Another major strength of the book is its ability to laugh at itself. It knows it's kind of silly, and while not winking at the audience, it plays that to the hilt. Be it the Non-Existent Teenies, who argue about their name and go on and on about how "we've gotten over (insert human emotion here)"; Dandelion/Krindle, Rumo's dual-bladed knife with a split personality (one part houses the spirit of a homicidal demon, the other's a got the spirit of a pathologically-lying but ultimately pacifist troll); or the self-deprecating "Dead Yeti Army"; Rumo is a book that knows it's flat out insane and just runs with it. It tackles this in the sense that it doesn't stop piling on the absurdities, and in the sense that it slyly pokes fun at itself with a surprisingly matter-of-fact tone. It's a fantasy satire that could very well be a regular fantasy novel-- the magic sword talks, the hero has to contend with all manner of monsters and demons, the fate of the world is at stake, and people ride large, mythical creatures. But with its unique sense of humor and take on its world, it becomes unique.
However, there are a few wrinkles.
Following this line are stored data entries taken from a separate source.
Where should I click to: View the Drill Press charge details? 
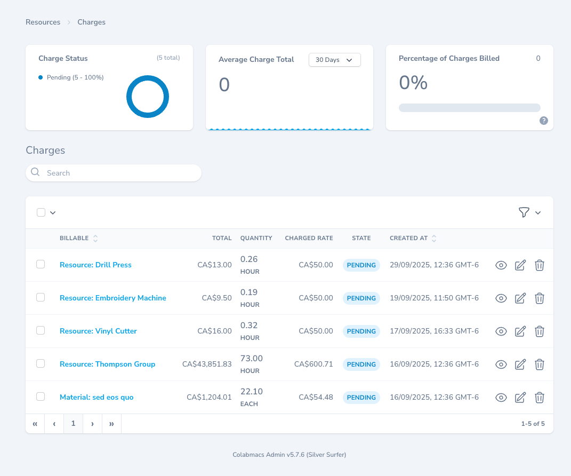501,265
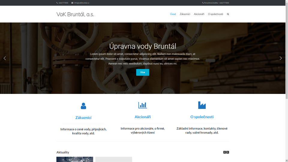The height and width of the screenshot is (162, 288).
Task: Click the VaK Bruntál, a.s. site title
Action: click(x=75, y=14)
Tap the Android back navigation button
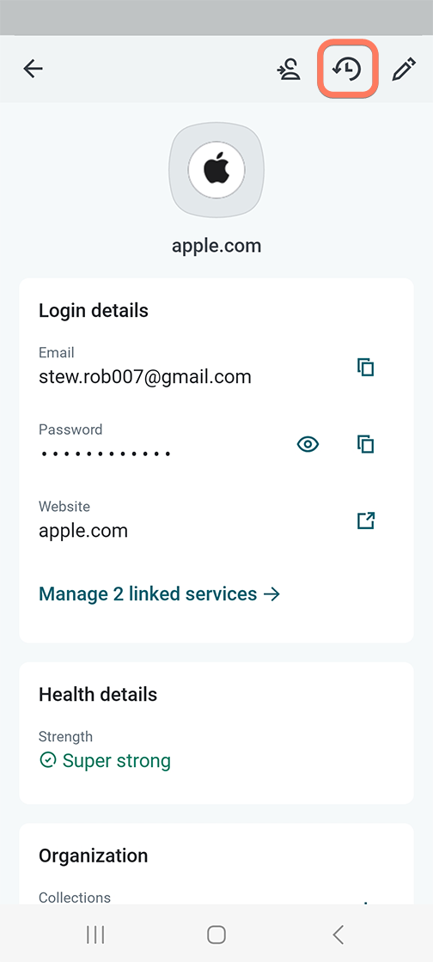 (338, 935)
The book is gratuitously violent, beginning with the Siege of Lindworm Castle (a group of mercenaries attempt to siege a city of dinosaurs, only to be gruesomely repelled time and again), and carrying on like that. Blood is spilt, Rumo rips a cyclops' tongue out with his teeth, people get turned into pincushions and chunky salsa, and in one particularly squirm-inducing sequence, Rumo's love interest is put into an iron maiden whose spikes have been replaced with intravenous needles and tortured with poisons and viruses by one of the main villains. While I was prepared for the book to have its dark touches (Captain Bluebear wasn't without those, either), many of the sequences bordered on wanton violence. Though this might also fit with the darker tone of the heroic quest as it goes along.
Second, for a while the book stops dead just as Rumo reaches the walled city of Wolperting. While it picks up again, watching Rumo at school and working as a cabinetmaker-- while important to the plot later on-- becomes a bit of a slog. After all, the book had enticed me with points of epic adventure and duels to the death, so turning into a coming-of-age romance about growing up and finding one's place kind of seems out of place. But in the end, it pulls together nicely and gives a reason for Rumo to rescue his damsel, rather than just rescuing her and being done with it after that.
So in the end, this is a book well worth reading. It's a satire, a coming-of-age novel, a brutal heroic saga, and a fantastic adventure novel, all in one and with the length and girth to give all of that the time it deserves. The illustrations, while not beautiful, are fantastic, and the story hits all the right notes. It's a fantasy children's book for grownups, it's the book everyone always wanted as a kid but which grew up so it'd meet them on their level. Also, there's a fight scene that takes place in a giant robot. I forgot to mention that. In short, it's a fantastically good read and well worth tracking down and reading from cover to cover.